Some changes are improvements over the original show: Longbottom expunges the original’s recurring refrain of “Showbiz, it’s just Showbiz,” and no one will miss it. One interpolation from the movie, “Listen,” actually serves well as a song of reconciliation between Deena and Effie near the show’s end.
But despite all that’s wrong, it’s hard to kill a show as solidly constructed as Dreamgirls. Henry Krieger’s score and Tom Eyen’s book just work, dammit. As long as you have a talented cast, which this production does, you’re going to have a good time. Moya Angela, the latest to undertake the star-making role of Effie White, is a fine actress and an amazing singer, although she relies too much on her belt in the first act. (A little more dynamic range would serve her better.) But when she takes the stage for the legendary “And I Am Telling You I’m Not Going,” the LED panels shut off, and she’s a single performer in a simple spotlight driving the crowd wild. Her overpowering skills and the raw emotional need and desperation she exhibits prove her a worthy successor to her most famous predecessors, Jennifers Hudson and Holliday.
However, the real reason I’m writing about an inadequately directed show that has only one week left in its San Francisco run, is a star-making performance from an unexpected quarter. Chester Gregory as James Thunder Early (a sort of amalgamation of James Brown and Edwin Starr) is absolutely astounding. As a singer, he growls, screams, wails, and screeches, but all of it with an impeccable musicality. He can hold an impossibly high falsetto note for an eternity and then plunge down to an earthy rumble for a second eon. He’s possessed of genius comic timing. When Early first appears at a white Miami resort, singing “I Want You Baby,” he has to struggle to keep his raucous vocal abilities in check and sing “smoother,” i.e., more white. Gregory turns this into a show-stopping, virtuoso display.
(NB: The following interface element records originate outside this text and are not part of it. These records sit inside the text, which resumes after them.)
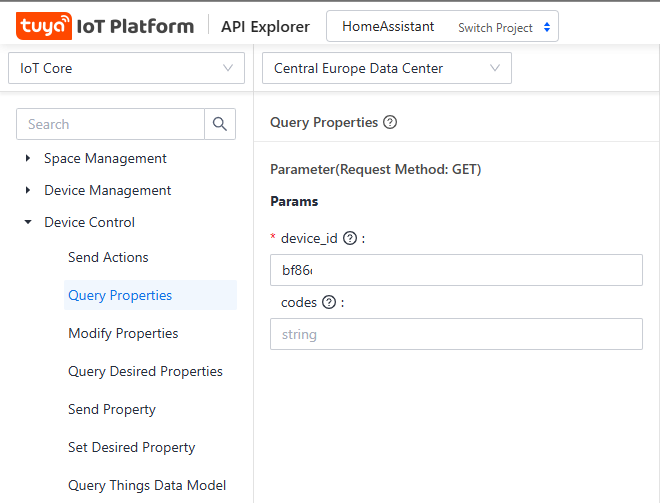This screenshot has width=660, height=503.
Task: Open Set Desired Property API page
Action: click(x=132, y=447)
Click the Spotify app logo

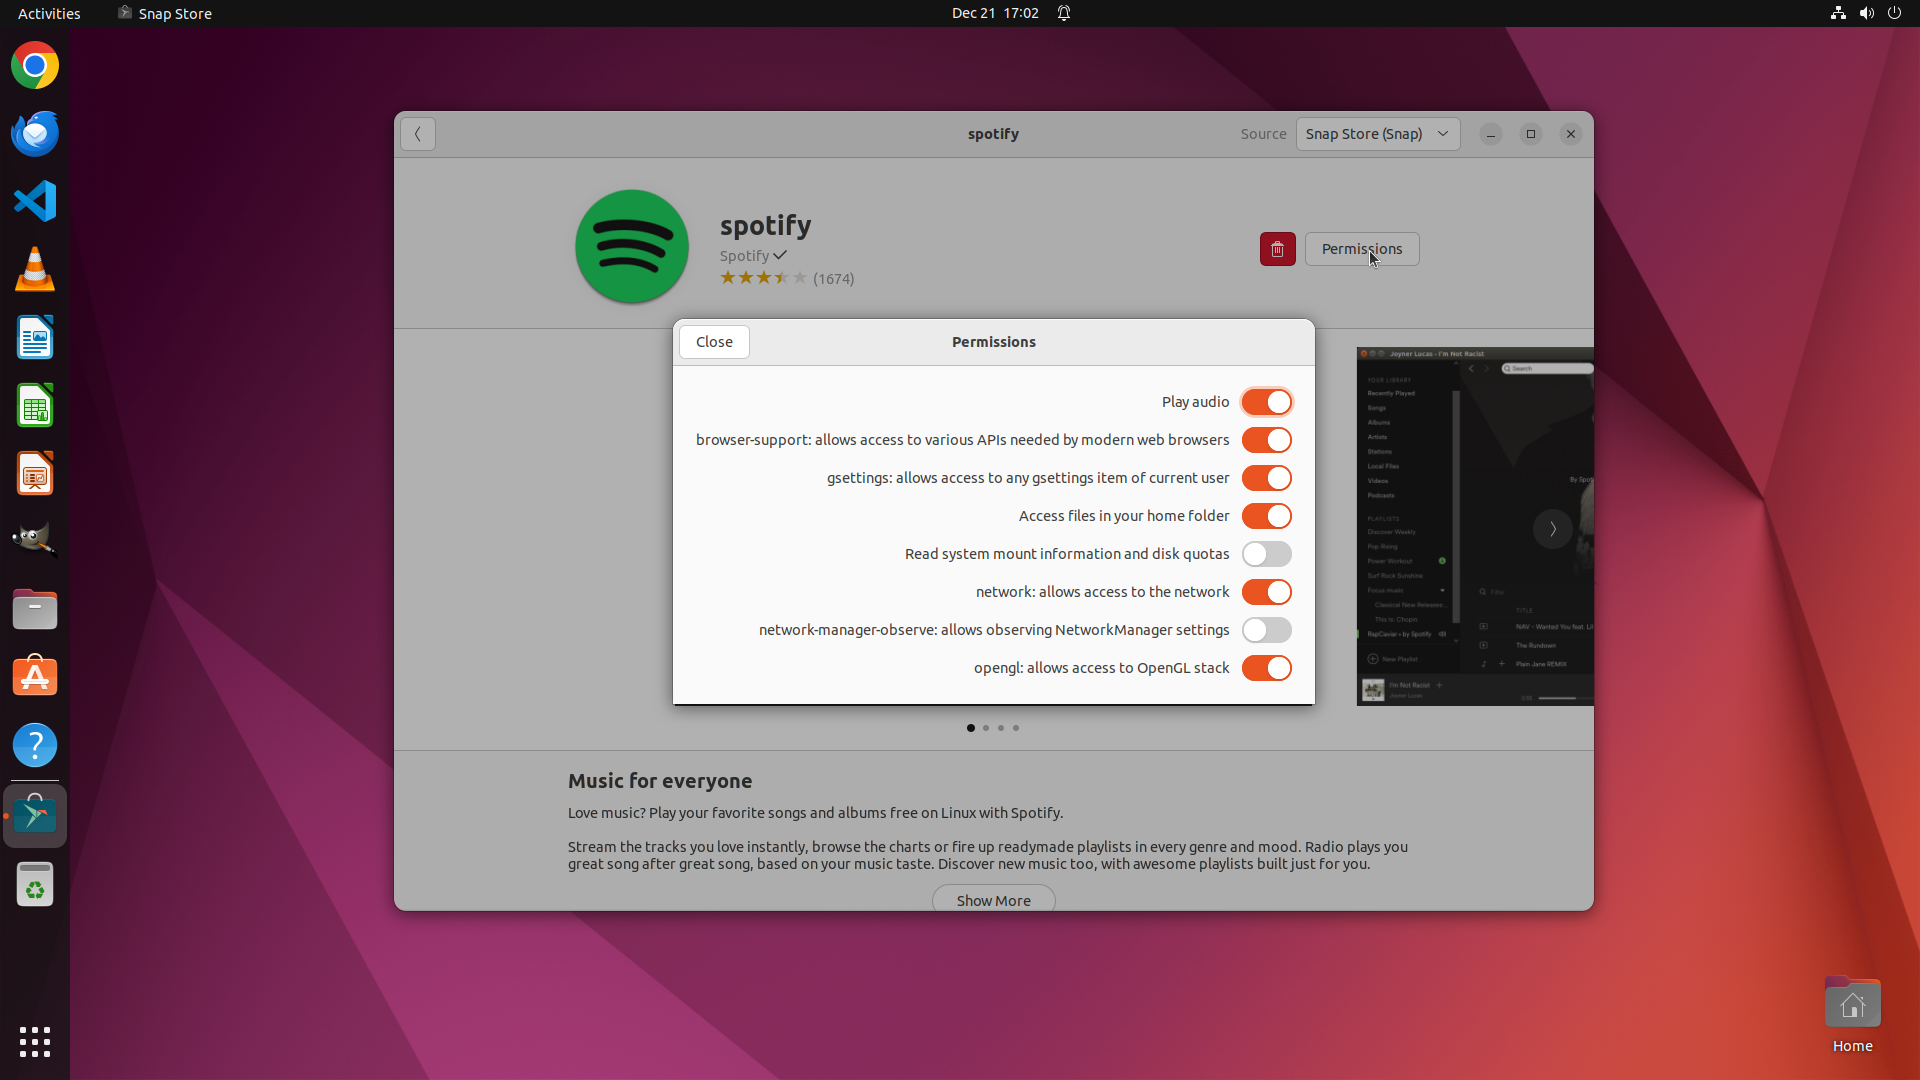pyautogui.click(x=631, y=246)
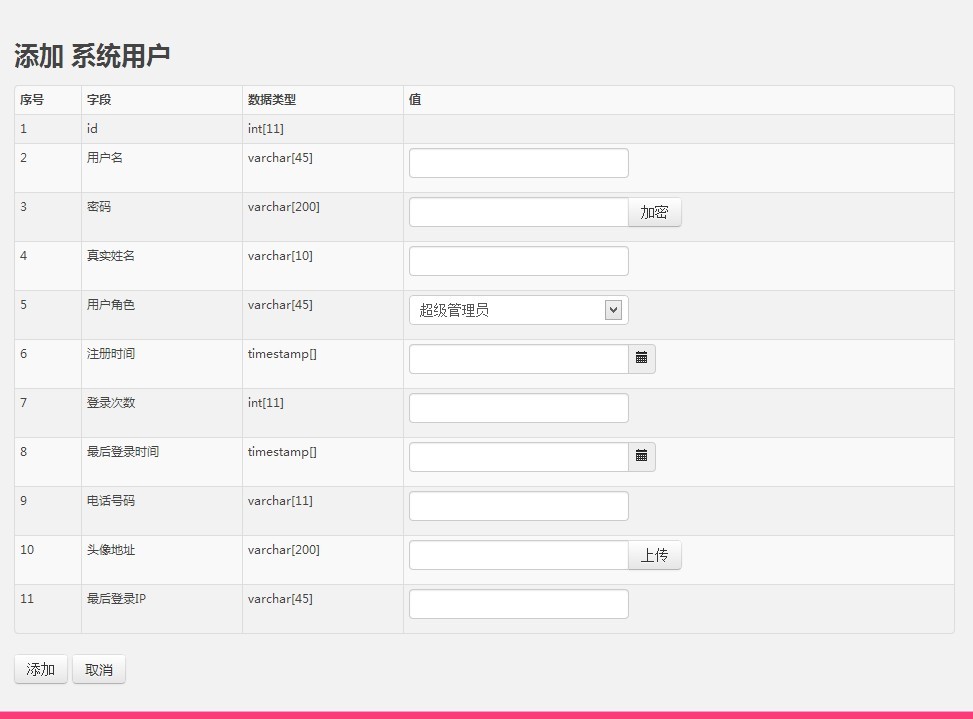Select the 电话号码 text box
This screenshot has height=719, width=973.
(x=518, y=506)
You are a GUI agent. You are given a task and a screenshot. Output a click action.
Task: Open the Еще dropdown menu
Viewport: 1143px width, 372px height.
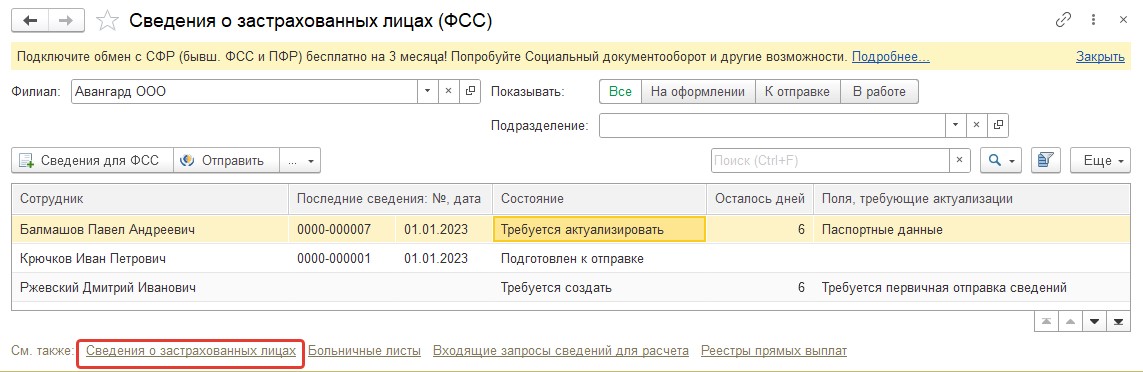(1099, 160)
He’s in complete control of his actual audience (us) while hilariously in and out of control to his Miami audience. When in one of his more unhinged moments he approaches the Dreams (serving as his back-up singers), they run offstage in fright. Gregory is also the best dancer on the stage, defying both gravity and human anatomy as he melts down to his knees and pops smoothly back up again. Each time Gregory reappears, the audience visibly perks up, practically leaning forward in their seats to see what fresh treat this gifted performer will next put forward. When Early is fired by Curtis (a Berry-Gordy-type manager who serves as the play’s heavy) and dumped by Lorrell (he is married to someone else, so you can’t really blame her), Gregory performs a short musical phrase in response that once again dazzles. So much so, you can hear the audience thinking, Come on, Lorrell: Where are you gonna find someone else like Jimmy? A performance this good in a show so solidly created that it survives all manner of bad choices is reason enough to see this new production. Where else are you gonna find someone like Chester Gregory?